§ Fragmento seleccionado

▶

Como observó con certeza Ariel Idez en la presentación, A morir no es una novela más del nuevo siglo, sino la que vino a cerrar el anterior, con sus sitios obsoletos, grandes computadoras, ciclos literarios por doquier, circulación de nuevas y más nuevas narrativas contemporáneas, complicidad, circuitos de lectura y contralectura, amistades entrañables y el nunca bien ponderado “valijerismo”.
“Era posible que a Castagna lo moviera el amor, pero para el resto de nosotros la meta era alcanzar la gloria”, escribe el personaje de Broemmel en el capítulo catorce. La debacle ya ha comenzado. Los pasos iniciales, más distantes y personales, dan lugar a capítulos más complejos, donde los personajes comienzan a moverse en tándem, formando un equipo y enfrentando juntos a lo desconocido. Aquí sobrevuela la historia un segundo texto que guarda referencia con textos de tipo biográfico en los que un escritor elogia a su colega y amigo escritor, siempre con admiración sincera. Lo gracioso es que aquí el tono es irónico y la diatriba engolada termina resultando divertida sin por ello contagiar o exponer, de alguna forma, la real admiración de un autor por otro.

◀

§ Entradas mostradas
▶

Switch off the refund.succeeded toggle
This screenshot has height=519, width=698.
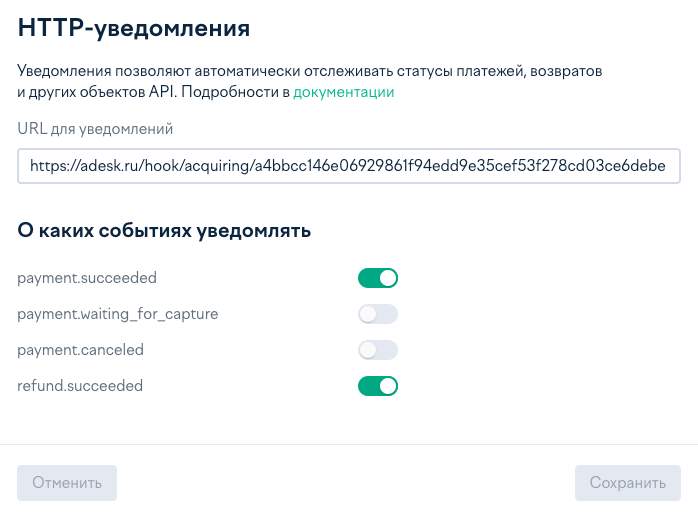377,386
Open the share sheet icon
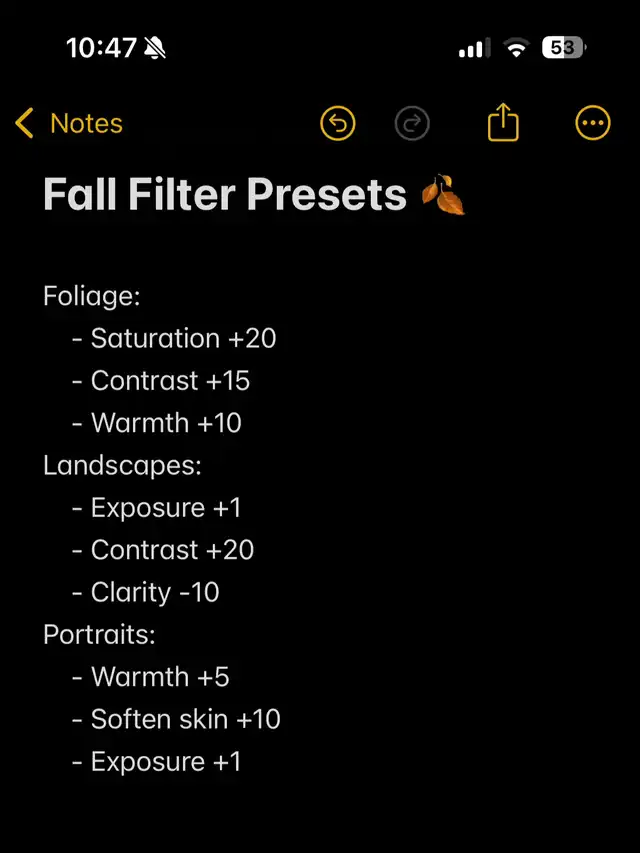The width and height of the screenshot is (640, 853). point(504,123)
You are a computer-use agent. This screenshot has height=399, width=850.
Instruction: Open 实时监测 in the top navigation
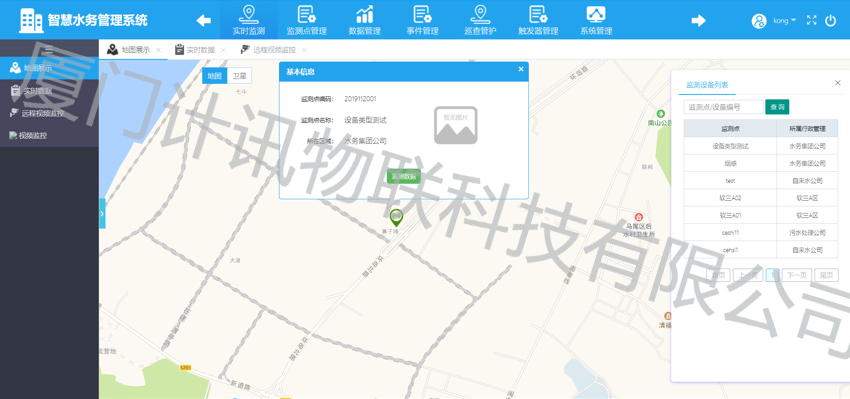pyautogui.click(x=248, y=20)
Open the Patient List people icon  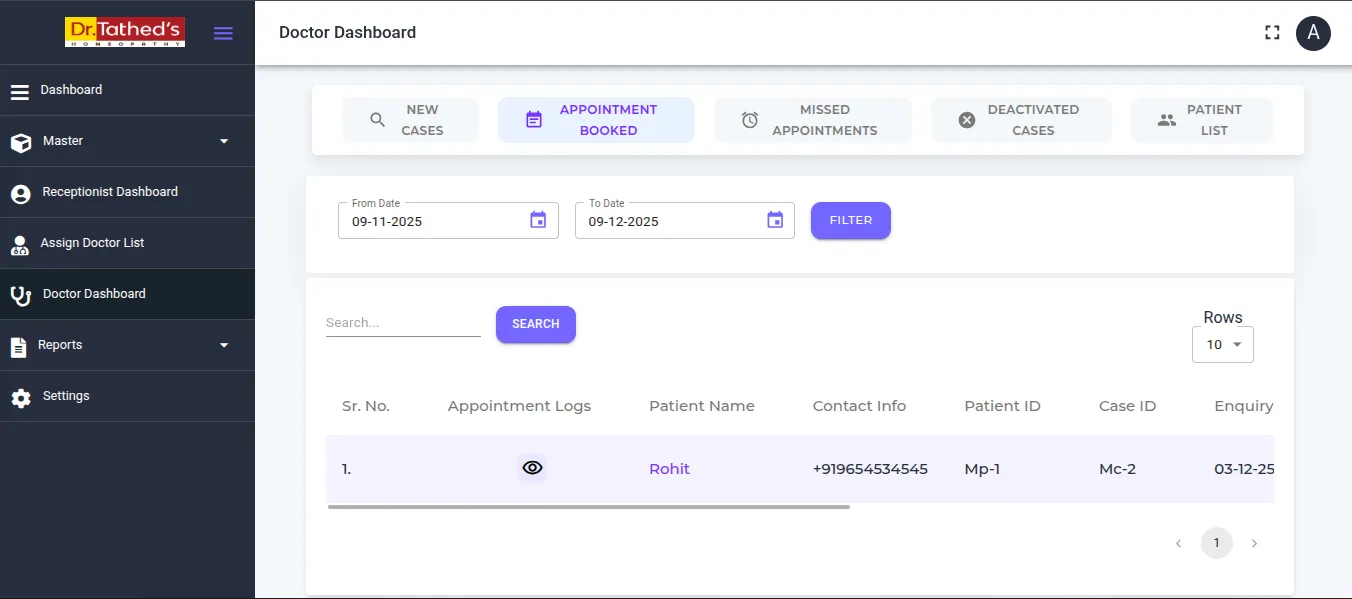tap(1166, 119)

◀
▶

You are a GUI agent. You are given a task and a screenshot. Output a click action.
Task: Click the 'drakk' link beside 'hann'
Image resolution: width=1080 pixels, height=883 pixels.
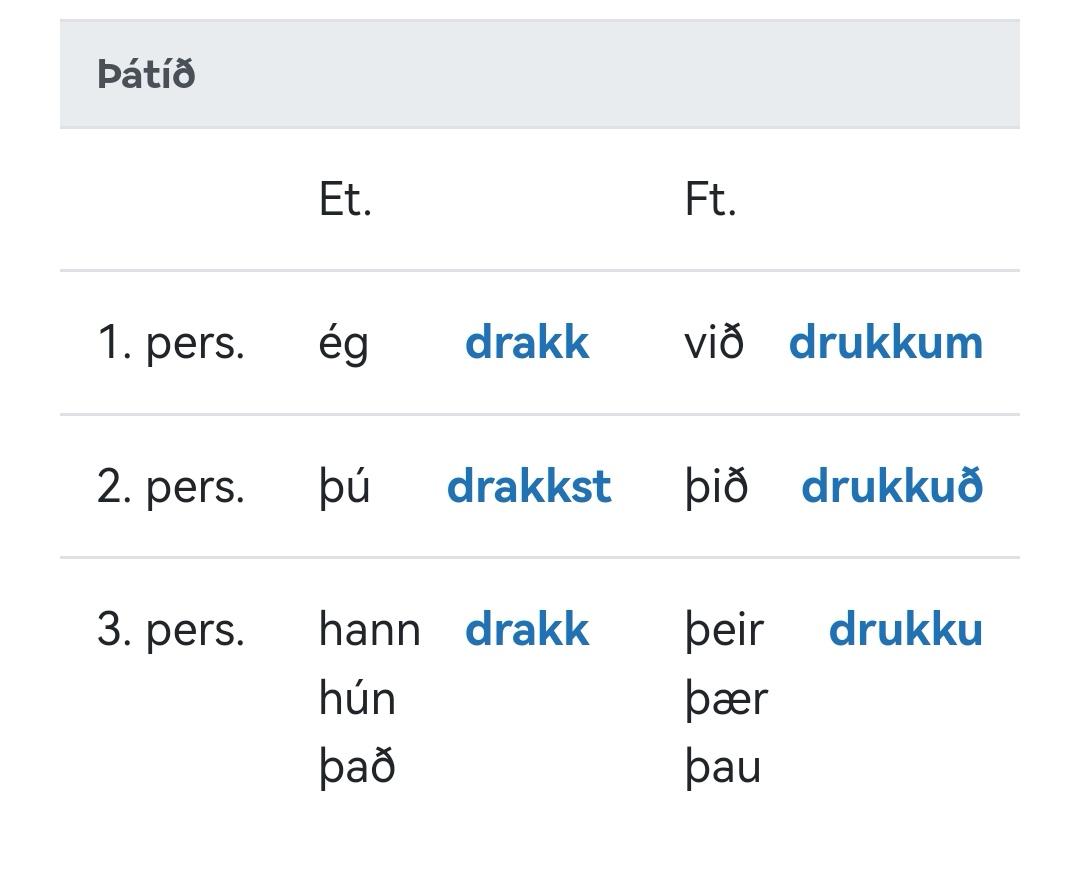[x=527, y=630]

◀

§ Instrucciones
Reproduzca completo, sin alterar palabra ni signo alguno, el fragmento seleccionado sobre la novela A morir que figura más arriba.

§ Solución
Como observó con certeza Ariel Idez en la presentación, A morir no es una novela más del nuevo siglo, sino la que vino a cerrar el anterior, con sus sitios obsoletos, grandes computadoras, ciclos literarios por doquier, circulación de nuevas y más nuevas narrativas contemporáneas, complicidad, circuitos de lectura y contralectura, amistades entrañables y el nunca bien ponderado “valijerismo”.
“Era posible que a Castagna lo moviera el amor, pero para el resto de nosotros la meta era alcanzar la gloria”, escribe el personaje de Broemmel en el capítulo catorce. La debacle ya ha comenzado. Los pasos iniciales, más distantes y personales, dan lugar a capítulos más complejos, donde los personajes comienzan a moverse en tándem, formando un equipo y enfrentando juntos a lo desconocido. Aquí sobrevuela la historia un segundo texto que guarda referencia con textos de tipo biográfico en los que un escritor elogia a su colega y amigo escritor, siempre con admiración sincera. Lo gracioso es que aquí el tono es irónico y la diatriba engolada termina resultando divertida sin por ello contagiar o exponer, de alguna forma, la real admiración de un autor por otro.